> [Exercise requirements]
Please gather every line of the material below that contains the word "agent", and copy each of those lines in full.

::::::

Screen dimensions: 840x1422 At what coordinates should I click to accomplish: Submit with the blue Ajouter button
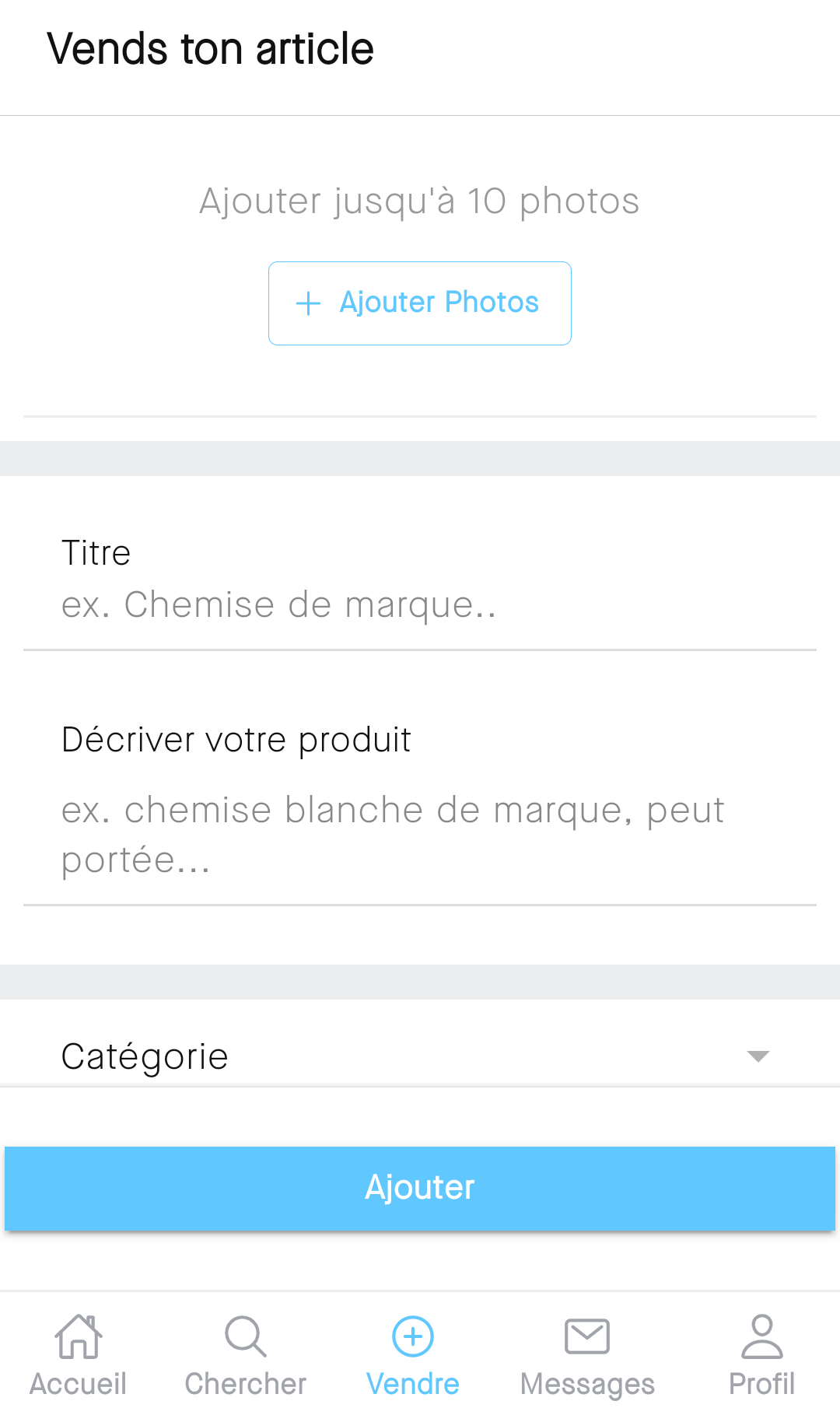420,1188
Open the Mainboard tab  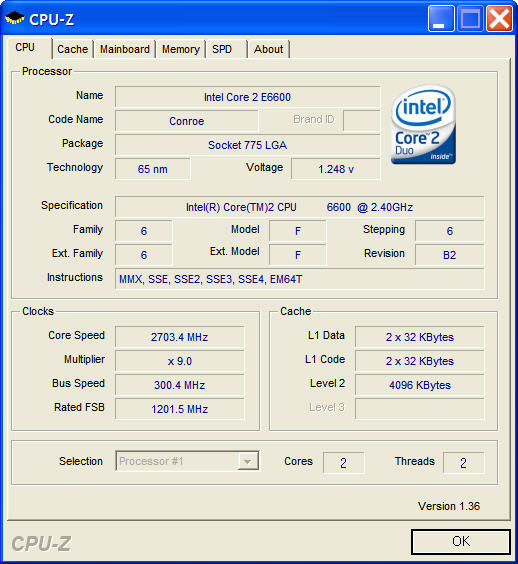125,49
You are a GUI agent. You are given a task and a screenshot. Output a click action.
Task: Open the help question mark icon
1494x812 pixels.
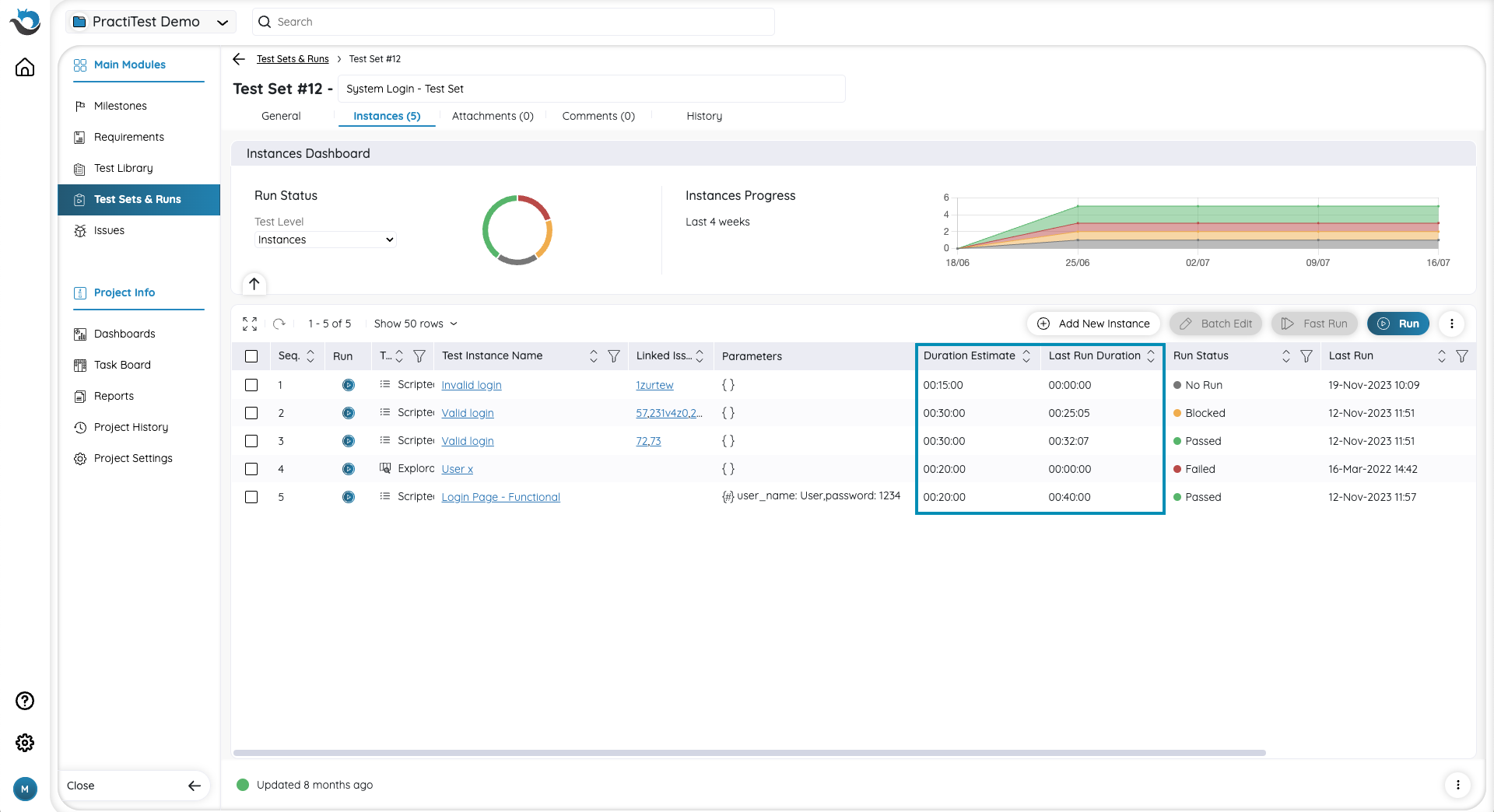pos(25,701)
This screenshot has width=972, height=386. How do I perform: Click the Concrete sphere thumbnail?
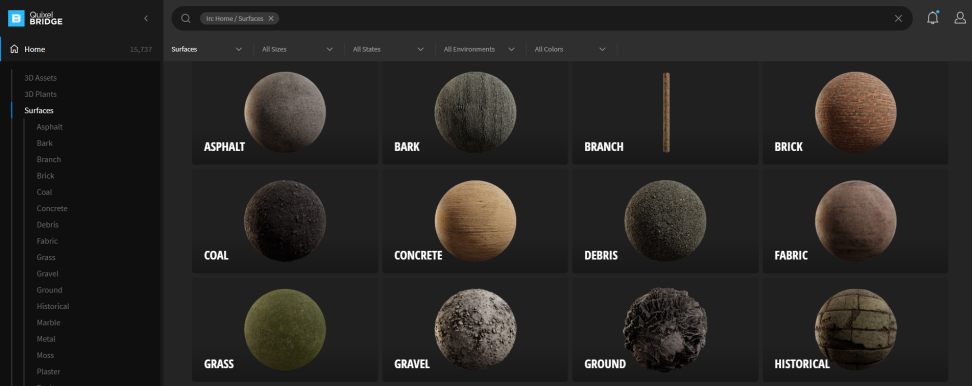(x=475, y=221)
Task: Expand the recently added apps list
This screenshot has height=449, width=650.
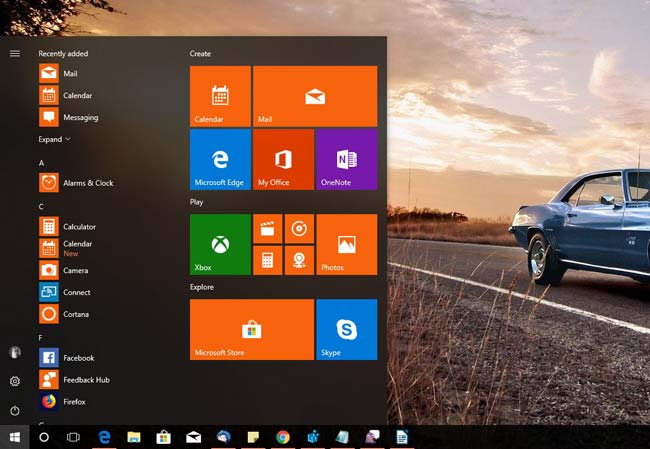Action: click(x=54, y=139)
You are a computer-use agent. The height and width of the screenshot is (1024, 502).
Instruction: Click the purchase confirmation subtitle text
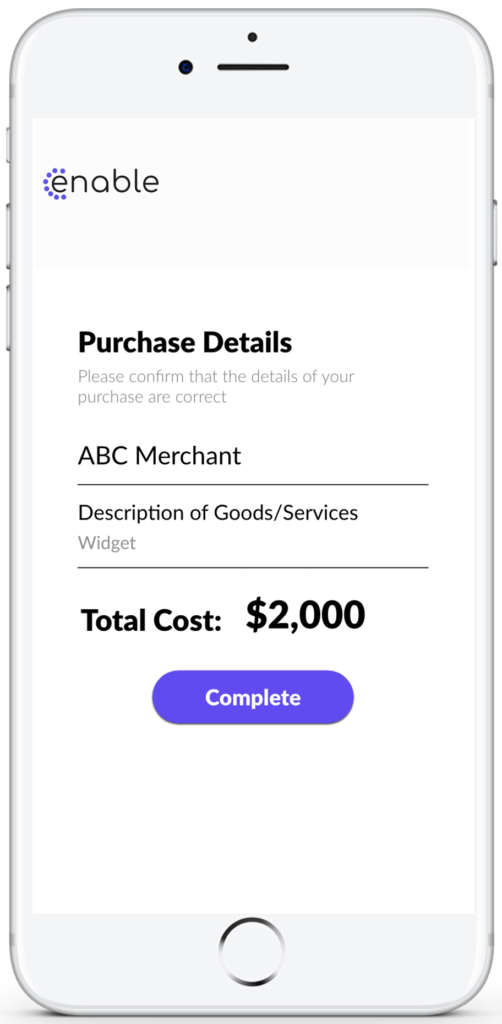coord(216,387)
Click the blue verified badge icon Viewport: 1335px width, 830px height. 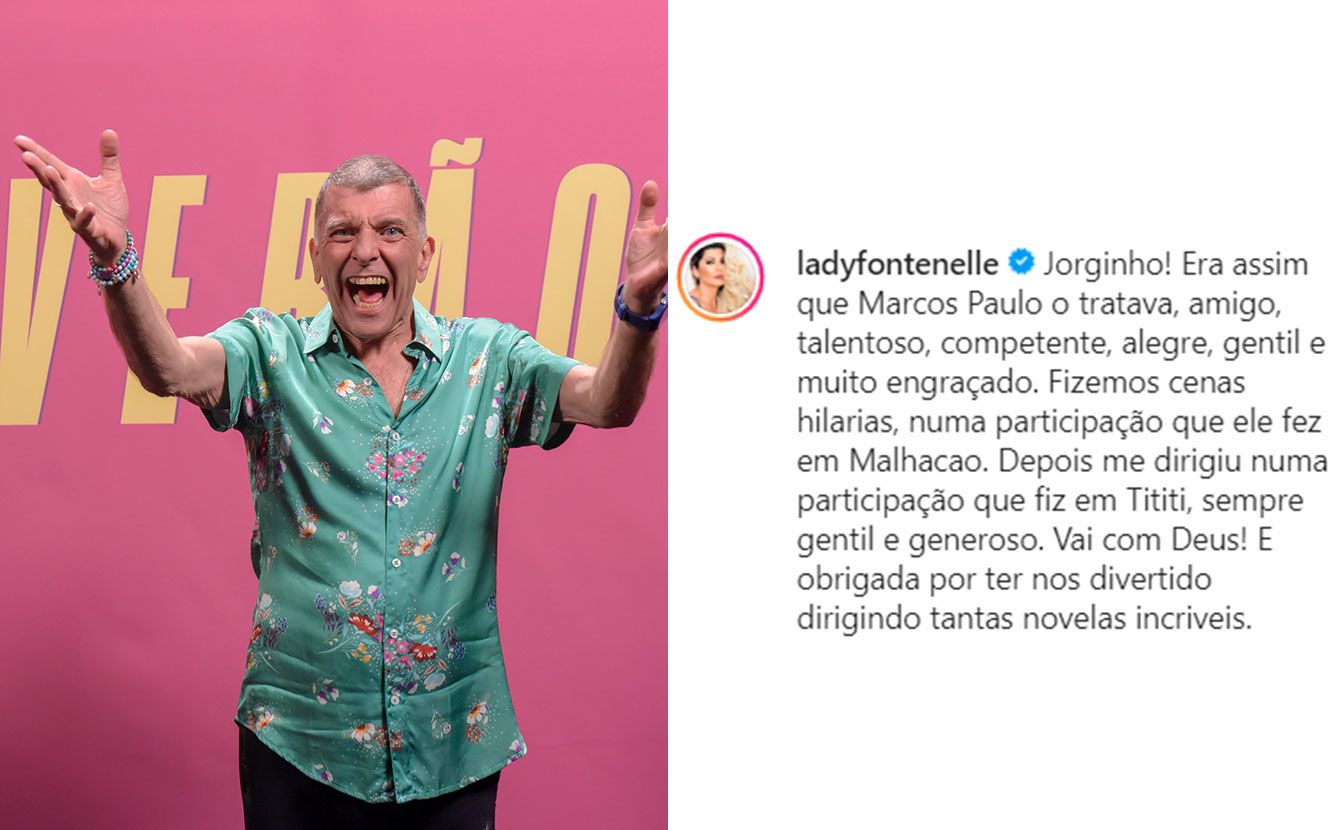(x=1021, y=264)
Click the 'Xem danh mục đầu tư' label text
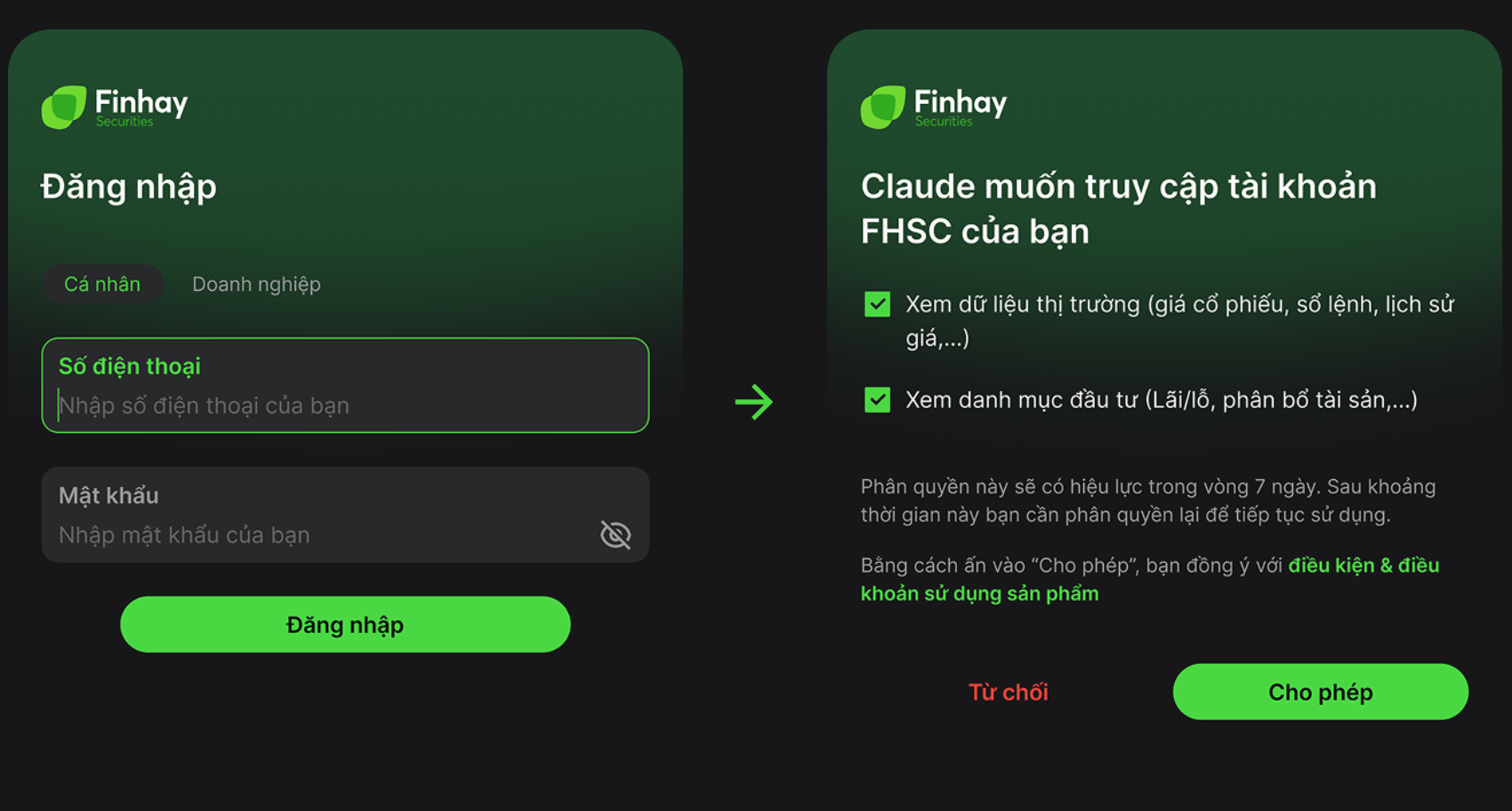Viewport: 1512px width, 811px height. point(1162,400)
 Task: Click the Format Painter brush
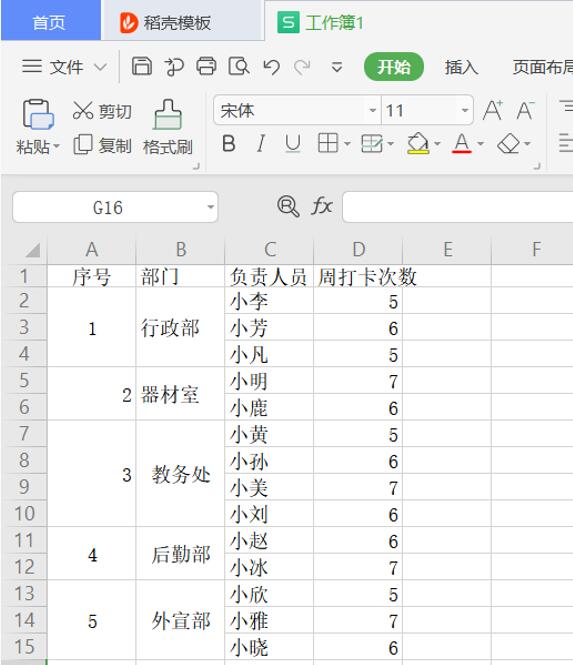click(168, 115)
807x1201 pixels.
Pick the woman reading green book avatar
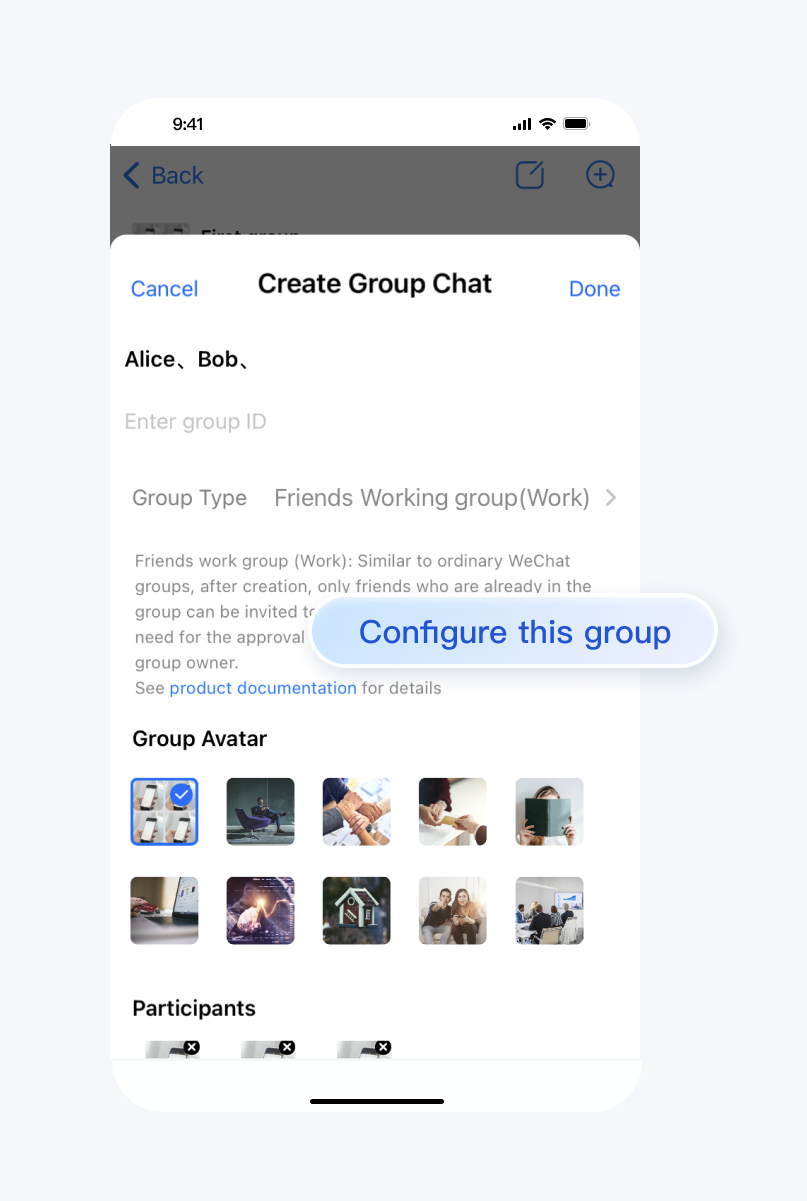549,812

::::::

> [Complete response]
You are a GUI agent. You are given a task and a screenshot. Output a click action.
You are a computer-use agent. The height and width of the screenshot is (1024, 502).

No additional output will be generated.